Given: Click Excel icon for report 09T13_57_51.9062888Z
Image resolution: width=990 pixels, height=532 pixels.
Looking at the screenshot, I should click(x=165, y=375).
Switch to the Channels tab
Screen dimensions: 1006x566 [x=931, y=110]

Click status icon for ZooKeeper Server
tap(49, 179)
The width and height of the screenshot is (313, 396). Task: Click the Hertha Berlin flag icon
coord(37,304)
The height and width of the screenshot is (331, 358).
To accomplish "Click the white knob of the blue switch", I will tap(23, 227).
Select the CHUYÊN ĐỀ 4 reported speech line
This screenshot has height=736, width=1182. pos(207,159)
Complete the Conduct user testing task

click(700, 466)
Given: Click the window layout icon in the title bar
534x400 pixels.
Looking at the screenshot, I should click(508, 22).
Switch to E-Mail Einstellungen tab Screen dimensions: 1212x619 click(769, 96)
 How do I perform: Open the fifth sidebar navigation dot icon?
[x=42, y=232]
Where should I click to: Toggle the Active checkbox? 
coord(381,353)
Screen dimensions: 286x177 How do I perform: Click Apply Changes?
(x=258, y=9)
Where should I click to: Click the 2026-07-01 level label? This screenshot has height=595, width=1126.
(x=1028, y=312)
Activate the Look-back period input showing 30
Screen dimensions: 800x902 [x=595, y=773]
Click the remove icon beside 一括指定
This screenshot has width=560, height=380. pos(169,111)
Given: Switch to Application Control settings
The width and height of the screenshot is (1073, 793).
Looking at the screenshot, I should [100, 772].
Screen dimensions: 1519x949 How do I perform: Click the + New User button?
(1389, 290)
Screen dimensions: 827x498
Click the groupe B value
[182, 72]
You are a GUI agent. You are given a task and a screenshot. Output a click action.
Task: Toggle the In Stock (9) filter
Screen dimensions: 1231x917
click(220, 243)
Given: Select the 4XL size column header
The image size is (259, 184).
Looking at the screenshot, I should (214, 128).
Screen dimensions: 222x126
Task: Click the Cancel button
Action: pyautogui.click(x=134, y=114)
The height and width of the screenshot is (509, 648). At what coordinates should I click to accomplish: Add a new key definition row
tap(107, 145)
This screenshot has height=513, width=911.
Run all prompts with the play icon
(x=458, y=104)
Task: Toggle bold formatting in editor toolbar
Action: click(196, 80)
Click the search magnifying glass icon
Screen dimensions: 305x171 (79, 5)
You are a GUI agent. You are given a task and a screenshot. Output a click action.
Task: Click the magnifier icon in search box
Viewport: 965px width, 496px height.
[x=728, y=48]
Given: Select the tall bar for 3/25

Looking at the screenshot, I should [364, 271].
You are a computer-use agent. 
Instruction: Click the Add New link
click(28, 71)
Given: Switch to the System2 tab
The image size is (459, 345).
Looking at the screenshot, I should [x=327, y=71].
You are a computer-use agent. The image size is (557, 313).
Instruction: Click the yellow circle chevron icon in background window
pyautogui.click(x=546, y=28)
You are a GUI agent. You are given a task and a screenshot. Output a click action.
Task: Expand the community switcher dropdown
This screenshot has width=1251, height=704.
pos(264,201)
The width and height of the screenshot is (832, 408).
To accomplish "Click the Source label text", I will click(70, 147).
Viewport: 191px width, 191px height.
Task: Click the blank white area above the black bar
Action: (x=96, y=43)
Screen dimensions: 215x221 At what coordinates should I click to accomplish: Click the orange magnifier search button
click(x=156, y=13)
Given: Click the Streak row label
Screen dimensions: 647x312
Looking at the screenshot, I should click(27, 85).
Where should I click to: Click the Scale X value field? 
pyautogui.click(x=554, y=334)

━━━━━━━━━━━━━━━━━━━━━━━━━━━━━━

For each record in the listing, output it again exactly.

Given: Click Excel icon for report 09T13_57_51.9062888Z
Image resolution: width=990 pixels, height=532 pixels.
Looking at the screenshot, I should click(x=165, y=375).
Switch to the Channels tab
Screen dimensions: 1006x566 [x=931, y=110]

Click status icon for ZooKeeper Server
tap(49, 179)
The width and height of the screenshot is (313, 396). Task: Click the Hertha Berlin flag icon
coord(37,304)
The height and width of the screenshot is (331, 358).
To accomplish "Click the white knob of the blue switch", I will tap(23, 227).
Select the CHUYÊN ĐỀ 4 reported speech line
This screenshot has height=736, width=1182. pos(207,159)
Complete the Conduct user testing task

click(700, 466)
Given: Click the window layout icon in the title bar
534x400 pixels.
Looking at the screenshot, I should click(508, 22).
Switch to E-Mail Einstellungen tab Screen dimensions: 1212x619 click(769, 96)
 How do I perform: Open the fifth sidebar navigation dot icon?
[x=42, y=232]
Where should I click to: Toggle the Active checkbox? 
coord(381,353)
Screen dimensions: 286x177 How do I perform: Click Apply Changes?
(x=258, y=9)
Where should I click to: Click the 2026-07-01 level label? This screenshot has height=595, width=1126.
(x=1028, y=312)
Activate the Look-back period input showing 30
Screen dimensions: 800x902 [x=595, y=773]
Click the remove icon beside 一括指定
This screenshot has width=560, height=380. pos(169,111)
Given: Switch to Application Control settings
The width and height of the screenshot is (1073, 793).
Looking at the screenshot, I should [100, 772].
Screen dimensions: 1519x949 How do I perform: Click the + New User button?
(1389, 290)
Screen dimensions: 827x498
Click the groupe B value
[182, 72]
You are a GUI agent. You are given a task and a screenshot. Output a click action.
Task: Toggle the In Stock (9) filter
Screen dimensions: 1231x917
click(220, 243)
Given: Select the 4XL size column header
The image size is (259, 184).
Looking at the screenshot, I should (214, 128).
Screen dimensions: 222x126
Task: Click the Cancel button
Action: pyautogui.click(x=134, y=114)
The height and width of the screenshot is (509, 648). At what coordinates should I click to accomplish: Add a new key definition row
tap(107, 145)
This screenshot has height=513, width=911.
Run all prompts with the play icon
(x=458, y=104)
Task: Toggle bold formatting in editor toolbar
Action: click(196, 80)
Click the search magnifying glass icon
Screen dimensions: 305x171 (79, 5)
You are a GUI agent. You are given a task and a screenshot. Output a click action.
Task: Click the magnifier icon in search box
Viewport: 965px width, 496px height.
[x=728, y=48]
Given: Select the tall bar for 3/25

Looking at the screenshot, I should [364, 271].
You are a computer-use agent. 
Instruction: Click the Add New link
click(28, 71)
Given: Switch to the System2 tab
The image size is (459, 345).
Looking at the screenshot, I should [x=327, y=71].
You are a computer-use agent. The image size is (557, 313).
Instruction: Click the yellow circle chevron icon in background window
pyautogui.click(x=546, y=28)
You are a GUI agent. You are given a task and a screenshot. Output a click action.
Task: Expand the community switcher dropdown
This screenshot has width=1251, height=704.
pos(264,201)
The width and height of the screenshot is (832, 408).
To accomplish "Click the Source label text", I will click(70, 147).
Viewport: 191px width, 191px height.
Task: Click the blank white area above the black bar
Action: (x=96, y=43)
Screen dimensions: 215x221 At what coordinates should I click to accomplish: Click the orange magnifier search button
click(x=156, y=13)
Given: Click the Streak row label
Screen dimensions: 647x312
Looking at the screenshot, I should click(27, 85).
Where should I click to: Click the Scale X value field? 
pyautogui.click(x=554, y=334)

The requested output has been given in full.